在Spring Boot應用中，JWT（JSON Web Token）是一種常用的認證機制，它允許服務器和客戶端之間安全地傳輸信息。JWT刷新令牌機制是一種用于延長用戶認證會話的方法，它通過使用刷新令牌來獲取新的訪問令牌，從而避免了頻繁的重新認證過程。

JWT刷新令牌機制簡介

• 訪問令牌：用于訪問受保護資源，具有較短的有效期。
• 刷新令牌：用于在訪問令牌過期后獲取新的訪問令牌，通常具有較長的有效期。
• 當訪問令牌即將過期時，客戶端會使用刷新令牌向服務器請求新的訪問令牌，從而維持用戶的認證狀態。

Spring Boot中實現JWT刷新令牌機制的步驟

1. 生成刷新令牌：在用戶登錄時，除了生成訪問令牌外，還生成一個刷新令牌，并將其與訪問令牌一起返回給客戶端。
2. 驗證訪問令牌：服務器在接收到請求時，會驗證訪問令牌是否有效。如果訪問令牌有效，則繼續處理請求。
3. 刷新訪問令牌：如果訪問令牌即將過期，服務器會驗證刷新令牌的有效性。如果刷新令牌有效，服務器會生成一個新的訪問令牌，并將其返回給客戶端。

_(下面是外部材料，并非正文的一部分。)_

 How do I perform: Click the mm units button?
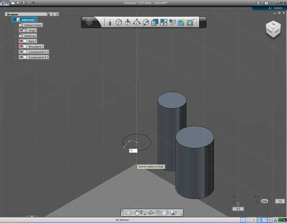pos(264,201)
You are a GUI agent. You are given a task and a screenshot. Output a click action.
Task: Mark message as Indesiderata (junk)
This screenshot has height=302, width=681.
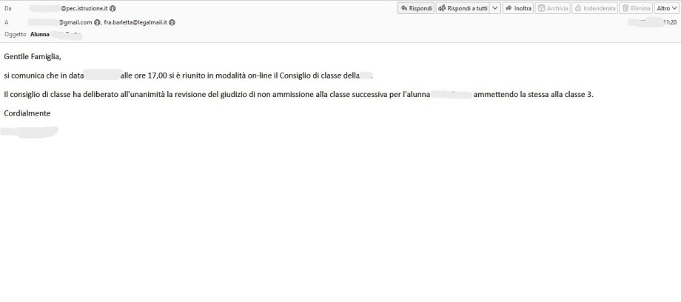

Spring Boot實現JWT刷新令牌機制的示例代碼

以下是一個簡單的示例，展示了如何在Spring Boot中實現JWT刷新令牌機制：

import io.jsonwebtoken.Claims;
import io.jsonwebtoken.Jwts;
import io.jsonwebtoken.SignatureAlgorithm;
import java.util.Date;
import java.util.function.Function;

public class JwtUtil {
    private static final String SECRET_KEY = "your_secret_key";

    // 生成token
    public String generateToken(String subject) {
        return Jwts.builder()
                .setSubject(subject)
                .setIssuedAt(new Date(System.currentTimeMillis()))
                .setExpiration(new Date(System.currentTimeMillis() + 1000 * 60 * 60 * 10)) // 設置過期時間，例如10小時
                .signWith(SignatureAlgorithm.HS512, SECRET_KEY)
                .compact();
    }

    // 驗證token
    public Claims validateToken(String token) {
        Claims claims = null;
        try {
            claims = Jwts.parser()
                    .setSigningKey(SECRET_KEY)
                    .parseClaimsJws(token)
                    .getBody();
        } catch (Exception e) {
            e.printStackTrace();
        }
        return claims;
    }

    // 刷新token
    public String refreshToken(String refreshToken) {
        Claims claims = validateToken(refreshToken);
        if (claims != null) {
            return generateToken(claims.getSubject());
        }
        return null;
    }
}

通過上述步驟和示例代碼，你可以在Spring Boot應用中實現JWT刷新令牌機制，從而提供無縫的用戶認證體驗。